*Work instructions*. Please transcribe all of the entries exactly, leaving out any images.

Source records:
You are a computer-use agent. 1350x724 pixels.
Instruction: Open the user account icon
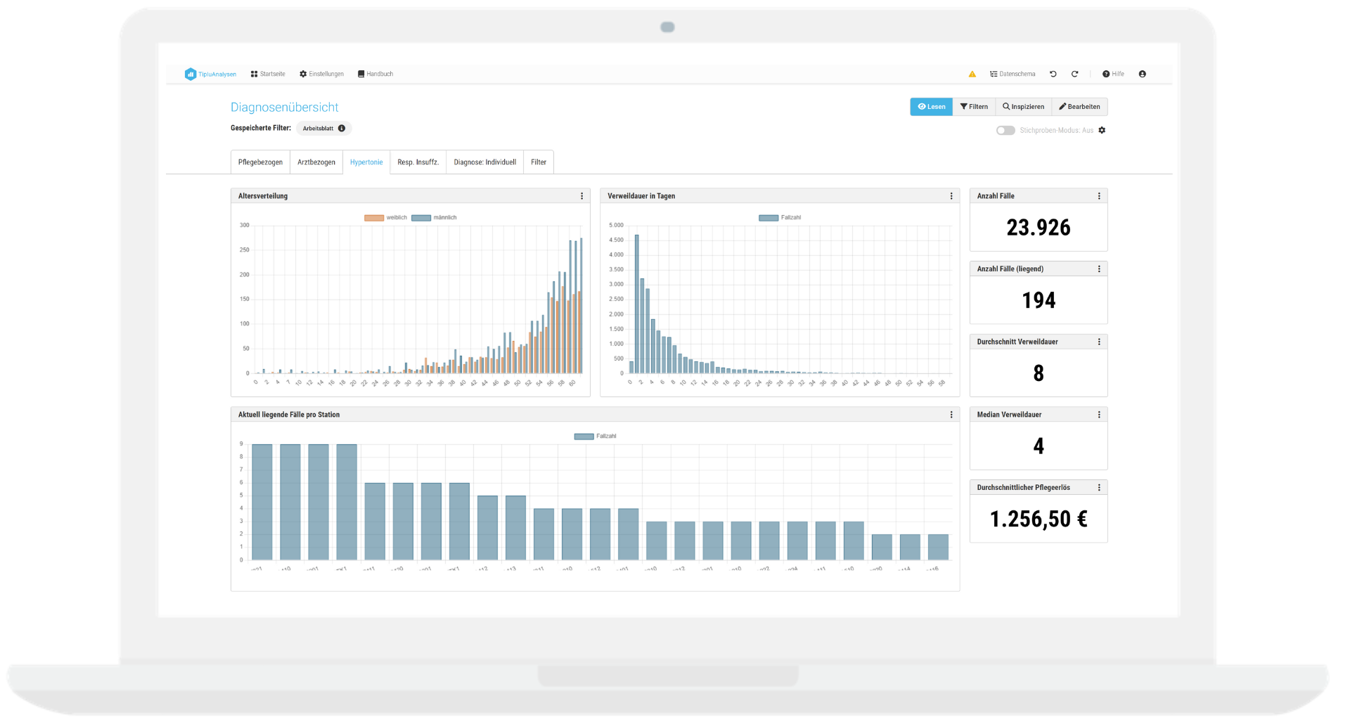[1142, 74]
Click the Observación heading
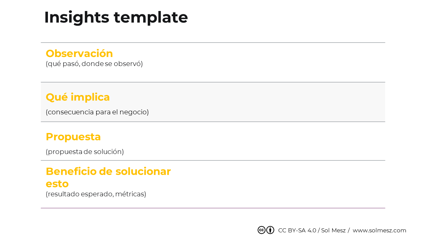Viewport: 426px width, 240px height. (79, 53)
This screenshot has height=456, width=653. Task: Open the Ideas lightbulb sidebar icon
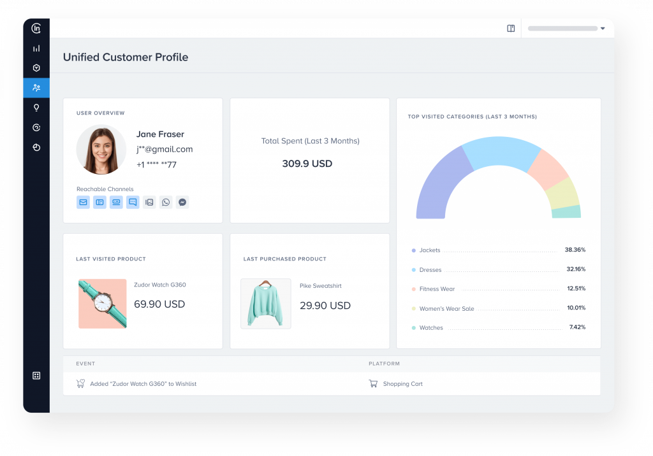[36, 108]
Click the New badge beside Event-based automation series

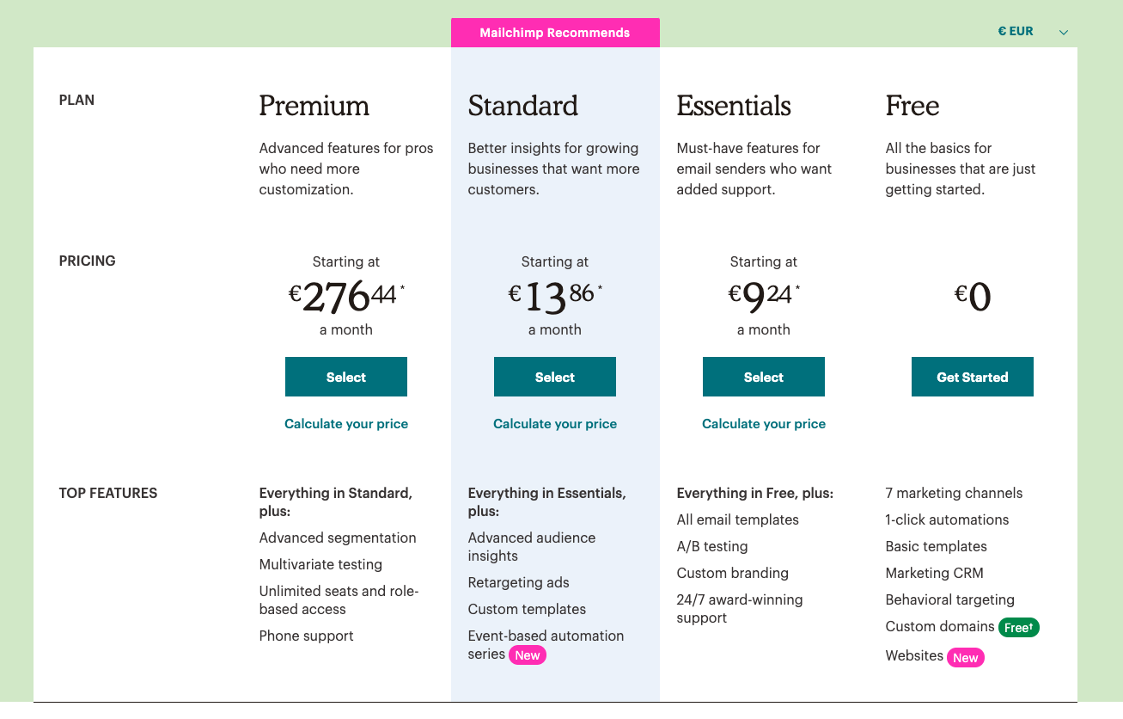(x=528, y=655)
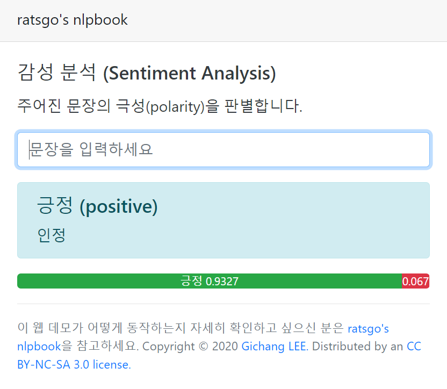Click the light blue result alert box

pyautogui.click(x=224, y=220)
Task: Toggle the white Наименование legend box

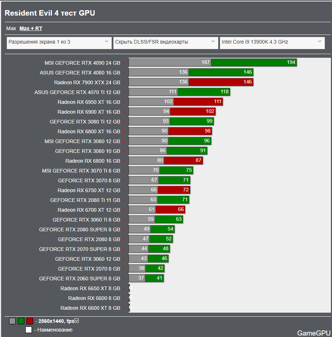Action: click(x=29, y=330)
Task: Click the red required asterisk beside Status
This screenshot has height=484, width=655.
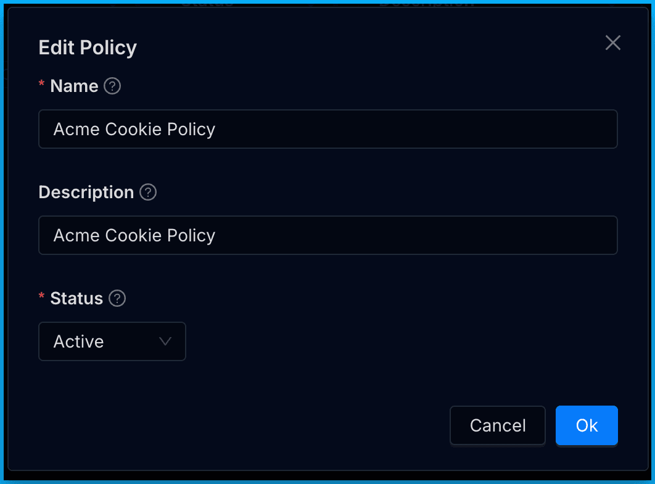Action: [42, 297]
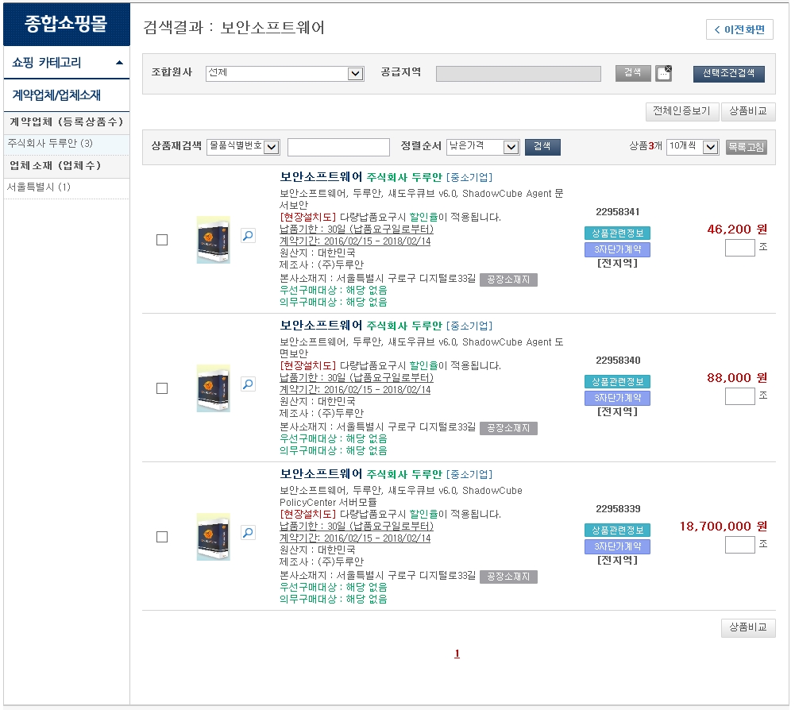Expand the 10개씩 items-per-page dropdown
Image resolution: width=795 pixels, height=710 pixels.
click(x=710, y=147)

*Exercise solution*.
You are a computer-use agent. 1350x724 pixels.
Instruction: Open the user account icon
[1142, 74]
Click the Observación heading
Viewport: 426px width, 240px height. (79, 53)
This screenshot has height=456, width=653. Task: Open the Ideas lightbulb sidebar icon
[36, 108]
Click the New badge beside Event-based automation series

(x=528, y=655)
Click the light blue result alert box

pyautogui.click(x=224, y=220)
Task: Toggle the white Наименование legend box

Action: click(x=29, y=330)
Task: Click the red required asterisk beside Status
This screenshot has height=484, width=655.
Action: [42, 297]
Expand the 10개씩 items-per-page dropdown
Image resolution: width=795 pixels, height=710 pixels.
click(x=710, y=147)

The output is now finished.